_Task objective_: Once the line containing "How do I perform: Select the Size" is found in the entries below, restate it and each following line word for word, stopping after the line containing "Given: Open the three-dot more options menu".

Provided information START

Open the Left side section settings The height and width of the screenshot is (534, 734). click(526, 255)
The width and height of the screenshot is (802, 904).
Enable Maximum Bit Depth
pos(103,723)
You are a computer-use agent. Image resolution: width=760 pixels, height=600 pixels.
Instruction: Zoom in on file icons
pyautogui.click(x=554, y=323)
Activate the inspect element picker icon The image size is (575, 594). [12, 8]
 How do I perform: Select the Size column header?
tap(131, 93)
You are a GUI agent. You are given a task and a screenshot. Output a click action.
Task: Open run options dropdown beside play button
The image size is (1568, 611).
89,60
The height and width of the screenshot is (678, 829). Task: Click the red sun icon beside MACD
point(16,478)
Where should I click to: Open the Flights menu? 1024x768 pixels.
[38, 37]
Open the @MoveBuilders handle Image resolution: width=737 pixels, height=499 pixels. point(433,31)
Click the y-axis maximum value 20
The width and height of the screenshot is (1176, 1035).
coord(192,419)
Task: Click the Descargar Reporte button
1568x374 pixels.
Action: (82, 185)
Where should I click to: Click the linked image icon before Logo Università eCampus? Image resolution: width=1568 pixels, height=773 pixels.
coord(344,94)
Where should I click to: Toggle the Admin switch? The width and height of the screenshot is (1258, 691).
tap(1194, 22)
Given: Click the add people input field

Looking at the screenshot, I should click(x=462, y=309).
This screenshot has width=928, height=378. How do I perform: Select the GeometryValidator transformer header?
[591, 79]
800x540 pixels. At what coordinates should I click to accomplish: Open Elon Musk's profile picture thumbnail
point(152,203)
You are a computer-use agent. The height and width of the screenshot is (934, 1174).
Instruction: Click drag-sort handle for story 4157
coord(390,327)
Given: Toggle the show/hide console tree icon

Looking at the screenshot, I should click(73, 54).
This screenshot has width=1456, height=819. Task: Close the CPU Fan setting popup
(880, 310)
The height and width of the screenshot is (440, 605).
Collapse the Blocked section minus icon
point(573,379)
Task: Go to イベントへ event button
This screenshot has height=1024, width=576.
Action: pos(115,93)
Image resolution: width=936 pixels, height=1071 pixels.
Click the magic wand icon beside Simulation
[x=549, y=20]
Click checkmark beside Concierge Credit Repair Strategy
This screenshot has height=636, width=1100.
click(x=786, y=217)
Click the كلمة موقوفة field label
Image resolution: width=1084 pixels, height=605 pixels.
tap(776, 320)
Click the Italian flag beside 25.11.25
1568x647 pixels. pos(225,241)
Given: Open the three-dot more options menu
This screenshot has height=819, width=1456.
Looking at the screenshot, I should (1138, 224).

Provided information END

_Written answer_:
 How do I perform: Select the Size column header?
tap(131, 93)
You are a GUI agent. You are given a task and a screenshot. Output a click action.
Task: Open run options dropdown beside play button
The image size is (1568, 611).
89,60
The height and width of the screenshot is (678, 829). Task: Click the red sun icon beside MACD
point(16,478)
Where should I click to: Open the Flights menu? 1024x768 pixels.
[38, 37]
Open the @MoveBuilders handle Image resolution: width=737 pixels, height=499 pixels. point(433,31)
Click the y-axis maximum value 20
The width and height of the screenshot is (1176, 1035).
coord(192,419)
Task: Click the Descargar Reporte button
1568x374 pixels.
Action: (82, 185)
Where should I click to: Click the linked image icon before Logo Università eCampus? Image resolution: width=1568 pixels, height=773 pixels.
coord(344,94)
Where should I click to: Toggle the Admin switch? The width and height of the screenshot is (1258, 691).
tap(1194, 22)
Given: Click the add people input field

Looking at the screenshot, I should click(x=462, y=309).
This screenshot has width=928, height=378. How do I perform: Select the GeometryValidator transformer header?
[591, 79]
800x540 pixels. At what coordinates should I click to accomplish: Open Elon Musk's profile picture thumbnail
point(152,203)
You are a computer-use agent. The height and width of the screenshot is (934, 1174).
Instruction: Click drag-sort handle for story 4157
coord(390,327)
Given: Toggle the show/hide console tree icon

Looking at the screenshot, I should click(73, 54).
This screenshot has width=1456, height=819. Task: Close the CPU Fan setting popup
(880, 310)
The height and width of the screenshot is (440, 605).
Collapse the Blocked section minus icon
point(573,379)
Task: Go to イベントへ event button
This screenshot has height=1024, width=576.
Action: pos(115,93)
Image resolution: width=936 pixels, height=1071 pixels.
Click the magic wand icon beside Simulation
[x=549, y=20]
Click checkmark beside Concierge Credit Repair Strategy
This screenshot has height=636, width=1100.
click(x=786, y=217)
Click the كلمة موقوفة field label
Image resolution: width=1084 pixels, height=605 pixels.
tap(776, 320)
Click the Italian flag beside 25.11.25
1568x647 pixels. pos(225,241)
Given: Open the three-dot more options menu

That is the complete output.